Quesiti>
1. Secondo l'articolo su oro e moda ad Arezzo, a quale prezzo risale il metallo puro?
2. Riprendi l'articolo su oro e moda ad Arezzo, scrivendo il seguito dopo l'ultima frase.

Testo citato>
Salvatore Mannino
Cronaca

Oro e moda, è stallo: prestito d’uso, interessi bloccati? "Non saremo ultimi a ripartire"

Il prezzo del metallo puro risale a 47 euro. Il presidente di Federorafi: questa instabilità è un problema più del livello altissimo. Distretto sbarrato, mercati fermi

Orafi al lavoro

Arezzo, 1 aprile 2020 - Insieme valgono (solo nell’ultimo trimestre 2019) 2,1 miliardi dei 2,5 dell’export complessivo della provincia. Il che significa, in un sistema Arezzo che manda all’estero l’80 per cento del Pil, più o meno 2,6 miliardi di prodotto lordo. Cifre che adesso, per oro e moda, i due settori portanti dell’economia locale, sono assolutamente a rischio: il decreto chiudi-Italia ha praticamente paralizzato l’attività di questi due comparti.

Dati registrati>
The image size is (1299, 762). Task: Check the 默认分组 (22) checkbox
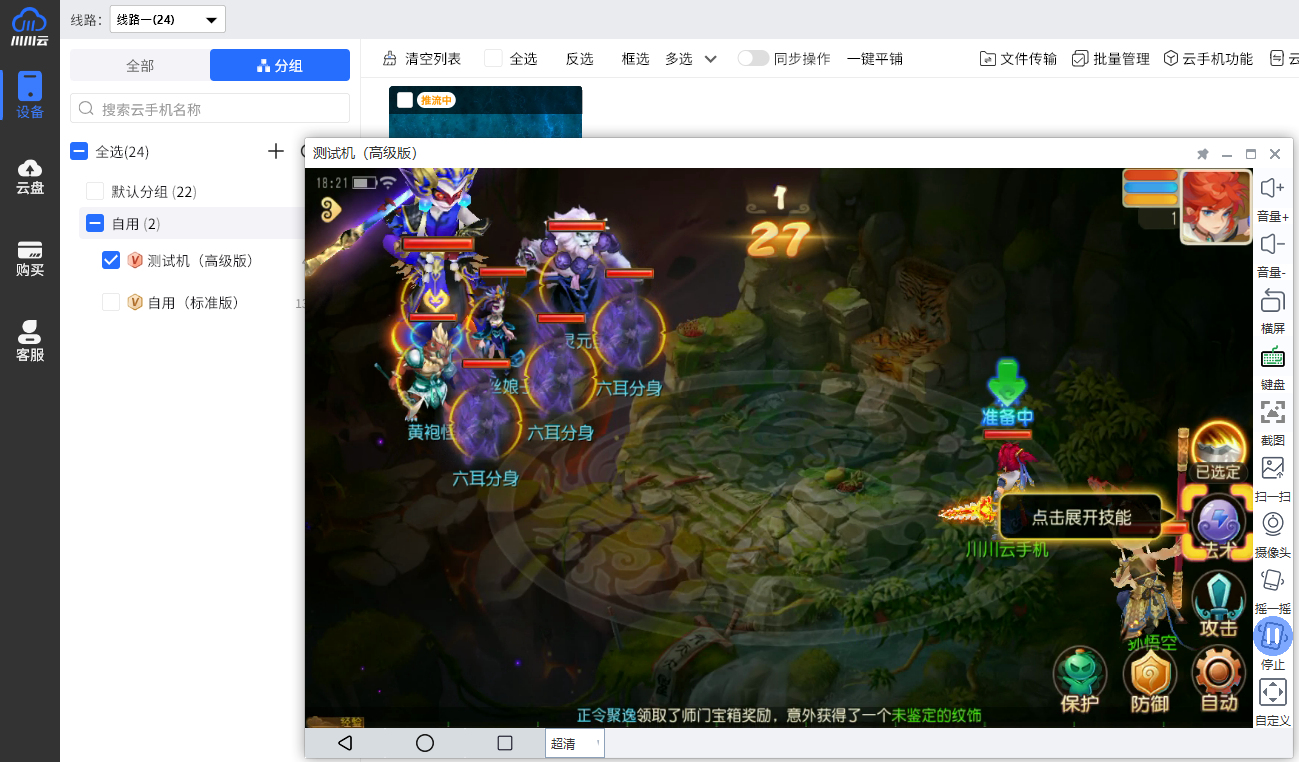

Le risposte>
1. A 47 euro.

2.
Il distretto dei gioielli è chiuso quasi al completo, a cominciare dalla madre di tutte le imprese orafe, ovvero la UnoAerre, i grandi raffinatori sono anch’essi in stand by, la moda d’alta gamma è ferma, a partire da Prada, con i suoi 900 dipendenti in Valdarno, per arrivare a Valentino e a tutti i contoterzisti che lavorano per le grandi griffes.

In tutto sono dai 20 ai 25 mila occupati, in gran parte a casa, a parte alcune eccezioni e chi può lavorare in smart-working come gli amministrativi. Per la moda, a dire il vero, il rallentamento era iniziato già nei tre mesi finali dell’anno, con una piccola flessione dell’export e quindi della produzione, per l’oro invece il 2019 si era concluso in gloria, soprattutto per i lingotti, in volo del 90% in più (1,3 miliardi).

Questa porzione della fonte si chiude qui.